What is a debt-to-income ratio?
Debt-to-income ratio (DTI) is the amount of your total monthly bills divided by how much money you make a month. It allows lenders to determine the likelihood that you would be able to repay a loan.
For instance, if you pay $2,000 a month for a mortgage, $300 a month for an auto loan and $700 a month for the rest of your bills, you have a total monthly debt of $3,000.
If your gross monthly income is $7,000, you divide that into the debt ($3,000 / 7,000) and your debt-to-income ratio is 42.8%.
Most lenders would like your debt-to-income ratio to be under 35%. However, you can receive a qualified mortgage with as high as a 43% debt-to-income ratio.
According to the Federal Reserve Board, the household debt service payments and financial obligations as a percentage of disposable personal income was 10.1% in the first quarter of 2017. That is down from the high of 18.1 in December of 2009.
The ratio is best figured on a monthly basis. For example, if your monthly take-home pay is $2,000 and you pay $400 per month in debt payment for loans and credit cards, your debt-to-income ratio is 20 percent ($400 divided by $2,000 = .20).

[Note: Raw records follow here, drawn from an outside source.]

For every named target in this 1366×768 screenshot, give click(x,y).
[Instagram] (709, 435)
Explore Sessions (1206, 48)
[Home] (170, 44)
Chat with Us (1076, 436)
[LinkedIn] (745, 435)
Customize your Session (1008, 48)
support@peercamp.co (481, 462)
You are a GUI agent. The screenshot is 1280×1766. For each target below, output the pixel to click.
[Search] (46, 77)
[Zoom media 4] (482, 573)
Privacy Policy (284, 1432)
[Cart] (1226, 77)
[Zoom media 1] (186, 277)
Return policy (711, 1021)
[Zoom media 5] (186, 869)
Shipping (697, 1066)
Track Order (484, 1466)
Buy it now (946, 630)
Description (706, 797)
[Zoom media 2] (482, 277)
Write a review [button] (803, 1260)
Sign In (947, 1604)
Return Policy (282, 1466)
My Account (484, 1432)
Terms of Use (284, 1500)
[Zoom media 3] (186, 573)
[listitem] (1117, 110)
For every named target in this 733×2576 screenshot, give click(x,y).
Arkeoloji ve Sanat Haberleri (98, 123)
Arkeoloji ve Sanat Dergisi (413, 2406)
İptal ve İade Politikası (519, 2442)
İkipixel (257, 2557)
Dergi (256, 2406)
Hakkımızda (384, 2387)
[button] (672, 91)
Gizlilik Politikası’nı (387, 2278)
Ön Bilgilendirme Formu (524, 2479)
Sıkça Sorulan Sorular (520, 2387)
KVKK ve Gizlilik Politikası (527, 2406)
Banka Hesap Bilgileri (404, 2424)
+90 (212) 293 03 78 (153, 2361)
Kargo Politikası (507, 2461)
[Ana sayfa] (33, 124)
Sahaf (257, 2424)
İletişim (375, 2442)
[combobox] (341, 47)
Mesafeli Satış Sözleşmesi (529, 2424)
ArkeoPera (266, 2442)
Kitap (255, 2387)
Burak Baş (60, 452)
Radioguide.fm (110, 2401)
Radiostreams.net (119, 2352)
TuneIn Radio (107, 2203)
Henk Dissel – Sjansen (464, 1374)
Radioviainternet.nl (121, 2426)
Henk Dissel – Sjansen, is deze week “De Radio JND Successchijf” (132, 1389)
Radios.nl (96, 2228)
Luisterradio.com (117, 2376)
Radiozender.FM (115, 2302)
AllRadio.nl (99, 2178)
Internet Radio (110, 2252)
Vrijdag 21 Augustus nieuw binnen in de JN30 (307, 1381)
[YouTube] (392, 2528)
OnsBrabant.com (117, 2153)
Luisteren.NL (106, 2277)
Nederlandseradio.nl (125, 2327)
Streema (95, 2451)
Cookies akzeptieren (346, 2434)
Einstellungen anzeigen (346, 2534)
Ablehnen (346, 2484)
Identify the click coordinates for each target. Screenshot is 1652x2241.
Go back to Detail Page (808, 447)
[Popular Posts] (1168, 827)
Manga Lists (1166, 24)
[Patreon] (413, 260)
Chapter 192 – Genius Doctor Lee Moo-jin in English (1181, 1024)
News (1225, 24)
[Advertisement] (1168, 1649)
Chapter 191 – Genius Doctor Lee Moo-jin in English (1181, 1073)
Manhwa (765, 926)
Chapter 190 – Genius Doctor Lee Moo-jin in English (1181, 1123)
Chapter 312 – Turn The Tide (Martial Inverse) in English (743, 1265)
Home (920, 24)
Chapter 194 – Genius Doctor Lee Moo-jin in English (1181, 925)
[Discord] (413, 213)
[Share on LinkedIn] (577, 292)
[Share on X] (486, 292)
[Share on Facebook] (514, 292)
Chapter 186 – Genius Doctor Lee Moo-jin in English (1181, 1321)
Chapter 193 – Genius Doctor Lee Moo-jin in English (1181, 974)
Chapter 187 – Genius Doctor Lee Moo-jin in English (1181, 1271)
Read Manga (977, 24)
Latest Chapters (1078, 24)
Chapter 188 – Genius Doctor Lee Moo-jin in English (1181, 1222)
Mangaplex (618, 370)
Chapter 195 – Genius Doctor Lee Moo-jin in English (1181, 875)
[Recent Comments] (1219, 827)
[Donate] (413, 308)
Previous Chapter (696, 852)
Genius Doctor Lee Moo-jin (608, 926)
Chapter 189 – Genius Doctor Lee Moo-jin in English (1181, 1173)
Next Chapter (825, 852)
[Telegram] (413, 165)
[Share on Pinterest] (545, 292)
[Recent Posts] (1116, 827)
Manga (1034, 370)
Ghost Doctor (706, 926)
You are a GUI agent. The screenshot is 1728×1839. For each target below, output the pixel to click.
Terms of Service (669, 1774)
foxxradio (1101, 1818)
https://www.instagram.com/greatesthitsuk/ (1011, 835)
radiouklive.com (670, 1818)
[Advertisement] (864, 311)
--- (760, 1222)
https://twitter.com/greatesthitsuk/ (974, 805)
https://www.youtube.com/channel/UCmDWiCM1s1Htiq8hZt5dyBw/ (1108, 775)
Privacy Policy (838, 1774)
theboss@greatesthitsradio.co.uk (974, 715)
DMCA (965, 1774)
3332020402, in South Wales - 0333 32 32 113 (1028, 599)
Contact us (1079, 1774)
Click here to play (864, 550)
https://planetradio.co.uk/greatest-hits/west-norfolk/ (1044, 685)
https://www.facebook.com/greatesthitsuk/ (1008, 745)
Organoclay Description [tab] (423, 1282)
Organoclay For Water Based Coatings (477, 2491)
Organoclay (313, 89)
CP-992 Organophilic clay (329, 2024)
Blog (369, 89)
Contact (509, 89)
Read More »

Put another way, the ratio is a percent of your income that is pre-promised to debt payments. If your ratio is 40%, that means you have pre-promised 40% of your future income to pay debts.
Why Debt-To-Income Ratio % Matters
While there is no law establishing a definitive debt-to-income ratio that requires lenders to make a loan, there are some accepted standards, especially as it regard federal home loans.
For example, if you qualify for a VA loan, the department of Veteran Affairs guidelines suggest a 41% debt-to-income ratio. FHA loans will allow for a ratio of 43%. It is possible to get a VA or FHA loan with a higher ratio, but only when there compensating factors.
The ratio needed for conventional loans varies, depending on the lending institution. Most banks rely on the 43% figure for debt-to-income, but it could be as high as 50%, depending on factors like income and credit card debt. Larger lenders, with large assets, are more likely to accept consumers with a high income-to-debt ratio, but only if they have a personal relationship with the customer or believe there is enough income to cover all debts.
Remember, evidence shows that the higher the ratio, the more likely the borrower is going to have problems paying.